We can filter by a range of dates using the is_between method in a filter expression with the start and end dates:

filter · is_between

filtered_range_df = df.filter(
    pl.col("Date").is_between(datetime(1995, 7, 1), datetime(1995, 11, 1)),
)
print(filtered_range_df)

filter · is_between · Available on feature is_between

let filtered_range_df = df
    .clone()
    .lazy()
    .filter(
        col("Date")
            .gt(lit(NaiveDate::from_ymd_opt(1995, 7, 1).unwrap()))
            .and(col("Date").lt(lit(NaiveDate::from_ymd_opt(1995, 11, 1).unwrap()))),
    )
    .collect()?;
println!("{}", &filtered_range_df);

shape: (2, 2)
┌────────────┬───────┐
│ Date       ┆ Close │
│ ---        ┆ ---   │
│ date       ┆ f64   │
╞════════════╪═══════╡
│ 1995-07-06 ┆ 47.0  │
│ 1995-10-16 ┆ 36.13 │
└────────────┴───────┘

Filtering with negative dates

Say you are working with an archeologist and are dealing in negative dates.
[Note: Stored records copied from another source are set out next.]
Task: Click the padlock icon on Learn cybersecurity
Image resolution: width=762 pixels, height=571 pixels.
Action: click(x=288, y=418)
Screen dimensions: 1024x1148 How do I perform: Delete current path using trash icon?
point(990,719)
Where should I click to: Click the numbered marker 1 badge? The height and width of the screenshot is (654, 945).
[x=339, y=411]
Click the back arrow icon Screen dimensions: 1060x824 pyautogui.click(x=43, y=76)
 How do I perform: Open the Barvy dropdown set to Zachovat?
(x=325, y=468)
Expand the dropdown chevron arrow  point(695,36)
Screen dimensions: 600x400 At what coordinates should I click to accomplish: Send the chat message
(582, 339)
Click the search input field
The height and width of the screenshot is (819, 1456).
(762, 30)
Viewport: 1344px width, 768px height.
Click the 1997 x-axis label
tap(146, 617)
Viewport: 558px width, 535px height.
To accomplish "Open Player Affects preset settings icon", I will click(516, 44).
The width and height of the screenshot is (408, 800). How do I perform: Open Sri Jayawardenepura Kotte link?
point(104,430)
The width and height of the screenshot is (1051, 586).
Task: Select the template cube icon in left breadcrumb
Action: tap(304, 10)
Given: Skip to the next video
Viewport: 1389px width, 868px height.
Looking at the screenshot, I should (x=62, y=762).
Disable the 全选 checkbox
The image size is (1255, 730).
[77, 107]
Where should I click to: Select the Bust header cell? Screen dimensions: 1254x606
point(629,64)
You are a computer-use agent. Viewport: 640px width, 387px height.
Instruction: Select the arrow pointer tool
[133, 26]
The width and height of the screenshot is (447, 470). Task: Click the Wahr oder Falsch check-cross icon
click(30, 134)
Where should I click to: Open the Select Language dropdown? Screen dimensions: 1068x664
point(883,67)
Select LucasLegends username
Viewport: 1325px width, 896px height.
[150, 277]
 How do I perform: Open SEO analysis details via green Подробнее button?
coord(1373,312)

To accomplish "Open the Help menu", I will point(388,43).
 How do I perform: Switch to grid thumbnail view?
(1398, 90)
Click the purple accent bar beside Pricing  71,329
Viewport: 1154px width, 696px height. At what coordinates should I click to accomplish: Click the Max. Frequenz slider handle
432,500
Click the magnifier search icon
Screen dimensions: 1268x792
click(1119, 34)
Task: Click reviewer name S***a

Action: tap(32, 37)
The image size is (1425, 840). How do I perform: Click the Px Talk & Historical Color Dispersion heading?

Polars can parse and store them just fine, but the Python datetime library does not. So for filtering, you should use attributes in the .dt namespace:

str.to_date

ts = pl.Series(["-1300-05-23", "-1400-03-02"]).str.to_date()

negative_dates_df = pl.DataFrame({"ts": ts, "values": [3, 4]})

negative_dates_filtered_df = negative_dates_df.filter(pl.col("ts").dt.year() < -1300)
print(negative_dates_filtered_df)

str.replace_all · Available on feature dtype-date

    let negative_dates_df = df!(
    "ts"=> &["-1300-05-23", "-1400-03-02"],
    "values"=> &[3, 4])?
    .lazy()
    .with_column(col("ts").str().to_date(StrptimeOptions::default()))
    .collect()?;

    let negative_dates_filtered_df = negative_dates_df
        .clone()
        .lazy()
        .filter(col("ts").dt().year().lt(-1300))
        .collect()?;
    println!("{}", &negative_dates_filtered_df);

shape: (1, 2)
┌─────────────┬────────┐
│ ts          ┆ values │
│ ---         ┆ ---    │
│ date        ┆ i64    │
╞═════════════╪════════╡
│ -1400-03-02 ┆ 4      │
└─────────────┴────────┘